_CONSEGNE DELL'ESERCIZIO:_
1. Nel brano sul tucano ferito, come si chiama l'uccello?
2. Scrivi il seguito del brano sul tucano ferito, partendo dopo l'ultima frase riportata.

Un becco stampato in 3D per un tucano ferito

In Costa Rica il becco spezzato di un tucano sarà sostituito da una protesi creata con le stampanti 3D: la storia di Grecia, giovane esemplare maschio.
In Costa Rica il becco spezzato di un tucano sarà sostituito da una protesi creata con le stampanti 3D: la storia di Grecia, giovane esemplare maschio.

Su queste pagine si è parlato più volte di come la tecnologia legata alle stampanti 3D possa essere impiegata nella realizzazione di protesi, ma mai per gli animali. È quanto avverrà in Costa Rica, per riparare il becco di un tucano rotto da alcuni incoscienti ragazzini. Una vicenda che nel paese ha suscitato forte indignazione e solidarietà nei confronti dell’uccello, tanto che diverse associazioni e aziende locali stanno sostenendo (anche economicamente) il progetto.

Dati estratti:
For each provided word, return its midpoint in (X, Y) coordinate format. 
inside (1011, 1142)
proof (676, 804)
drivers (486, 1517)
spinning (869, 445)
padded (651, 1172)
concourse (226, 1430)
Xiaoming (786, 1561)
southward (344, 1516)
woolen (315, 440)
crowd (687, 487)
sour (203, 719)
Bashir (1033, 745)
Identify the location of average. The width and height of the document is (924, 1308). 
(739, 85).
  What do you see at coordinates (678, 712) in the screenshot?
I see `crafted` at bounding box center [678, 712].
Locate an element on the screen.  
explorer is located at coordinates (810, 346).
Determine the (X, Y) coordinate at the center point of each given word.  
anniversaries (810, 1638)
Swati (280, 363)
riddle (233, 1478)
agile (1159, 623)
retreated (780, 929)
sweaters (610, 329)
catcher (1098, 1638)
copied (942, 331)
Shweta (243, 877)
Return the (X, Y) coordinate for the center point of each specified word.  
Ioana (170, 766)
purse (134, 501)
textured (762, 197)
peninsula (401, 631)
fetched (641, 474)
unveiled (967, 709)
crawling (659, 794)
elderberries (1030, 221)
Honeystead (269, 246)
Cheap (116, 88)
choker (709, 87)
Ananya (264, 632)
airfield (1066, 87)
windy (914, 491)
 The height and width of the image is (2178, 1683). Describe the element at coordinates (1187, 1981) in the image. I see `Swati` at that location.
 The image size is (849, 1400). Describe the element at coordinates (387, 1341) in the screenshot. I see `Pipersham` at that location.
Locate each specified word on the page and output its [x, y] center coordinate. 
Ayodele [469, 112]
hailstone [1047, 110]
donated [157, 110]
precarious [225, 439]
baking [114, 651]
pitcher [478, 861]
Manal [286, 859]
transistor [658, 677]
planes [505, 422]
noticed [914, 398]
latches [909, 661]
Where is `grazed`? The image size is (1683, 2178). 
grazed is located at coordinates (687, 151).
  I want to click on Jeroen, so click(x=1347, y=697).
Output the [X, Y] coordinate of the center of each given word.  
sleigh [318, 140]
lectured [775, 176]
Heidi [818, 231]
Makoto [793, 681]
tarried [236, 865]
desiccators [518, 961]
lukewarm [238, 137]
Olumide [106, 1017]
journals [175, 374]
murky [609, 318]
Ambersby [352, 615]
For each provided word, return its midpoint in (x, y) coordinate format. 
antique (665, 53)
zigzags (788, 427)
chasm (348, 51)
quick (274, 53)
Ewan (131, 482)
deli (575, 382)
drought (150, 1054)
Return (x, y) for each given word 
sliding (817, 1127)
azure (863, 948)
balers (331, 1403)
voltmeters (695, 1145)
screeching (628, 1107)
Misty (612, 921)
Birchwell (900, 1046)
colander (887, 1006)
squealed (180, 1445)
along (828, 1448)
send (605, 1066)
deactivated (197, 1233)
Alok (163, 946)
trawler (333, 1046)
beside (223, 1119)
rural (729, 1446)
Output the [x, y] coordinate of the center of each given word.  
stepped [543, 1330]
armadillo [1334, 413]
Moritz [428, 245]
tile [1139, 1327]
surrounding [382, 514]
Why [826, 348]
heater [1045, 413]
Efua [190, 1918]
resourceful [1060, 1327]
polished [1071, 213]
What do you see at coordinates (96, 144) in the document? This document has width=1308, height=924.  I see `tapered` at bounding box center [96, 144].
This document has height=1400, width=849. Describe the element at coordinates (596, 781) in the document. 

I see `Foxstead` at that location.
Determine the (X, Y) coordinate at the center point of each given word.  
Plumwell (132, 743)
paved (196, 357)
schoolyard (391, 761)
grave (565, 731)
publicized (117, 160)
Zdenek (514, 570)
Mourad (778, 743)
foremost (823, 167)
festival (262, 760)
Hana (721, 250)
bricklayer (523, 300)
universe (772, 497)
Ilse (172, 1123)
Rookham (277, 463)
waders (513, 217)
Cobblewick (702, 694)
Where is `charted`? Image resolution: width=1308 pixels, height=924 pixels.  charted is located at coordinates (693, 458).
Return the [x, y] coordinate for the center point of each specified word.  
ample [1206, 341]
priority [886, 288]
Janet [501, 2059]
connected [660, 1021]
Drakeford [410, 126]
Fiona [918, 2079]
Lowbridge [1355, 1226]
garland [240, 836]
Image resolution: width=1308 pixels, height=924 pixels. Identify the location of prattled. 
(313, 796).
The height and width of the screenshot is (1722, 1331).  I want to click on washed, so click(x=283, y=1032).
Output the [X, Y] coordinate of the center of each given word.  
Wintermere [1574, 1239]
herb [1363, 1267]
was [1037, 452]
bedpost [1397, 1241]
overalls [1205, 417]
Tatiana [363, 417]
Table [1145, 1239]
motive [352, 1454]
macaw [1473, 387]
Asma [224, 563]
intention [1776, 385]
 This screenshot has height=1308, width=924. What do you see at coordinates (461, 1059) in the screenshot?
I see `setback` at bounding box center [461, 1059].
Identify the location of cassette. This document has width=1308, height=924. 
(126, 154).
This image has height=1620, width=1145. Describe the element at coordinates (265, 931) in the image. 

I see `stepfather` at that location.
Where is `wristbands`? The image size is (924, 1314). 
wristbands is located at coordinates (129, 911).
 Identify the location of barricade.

_SOLUZIONI DEGLI ESERCIZI:_
1. Si chiama Grecia.

2.
L’esemplare, un maschio ancora giovane, è stato portato in un centro di recupero nel mese di gennaio in condizioni piuttosto gravi. Il becco spezzato (le immagini, che per alcuni potrebbero risultare forti, sono visibili sulle pagine del sito BBC accessibile con il link a fondo articolo) rappresenta un problema non solo per l’alimentazione autonoma, ma anche per il fatto che questa particolare razza di volatili utilizza il suo caratteristico uncino colorato per regolare la temperatura corporea. I veterinari che l’hanno preso in cura, chiamandolo Grecia come la zona in cui è stato trovato, ne stanno seguendo la convalescenza giorno dopo giorno.

La ferita guarisce, ma il becco non ricrescerà mai. Ecco dunque entrare in gioco le stampanti 3D. Quattro realtà locali (Elementos 3d, Ewa!corps, Publicidad Web e Grupo Sommerus) sono già impegnate nell’intento di progettare e realizzarne uno in materiale polimerico, abbastanza resistente da poter garantire una buona qualità di vita all’animale. La protesi sarà costituita da due parti: una agganciata al moncherino rimasto, fissa, ancorata con delle viti, l’altra da poter sostituire man mano che il tucano crescerà.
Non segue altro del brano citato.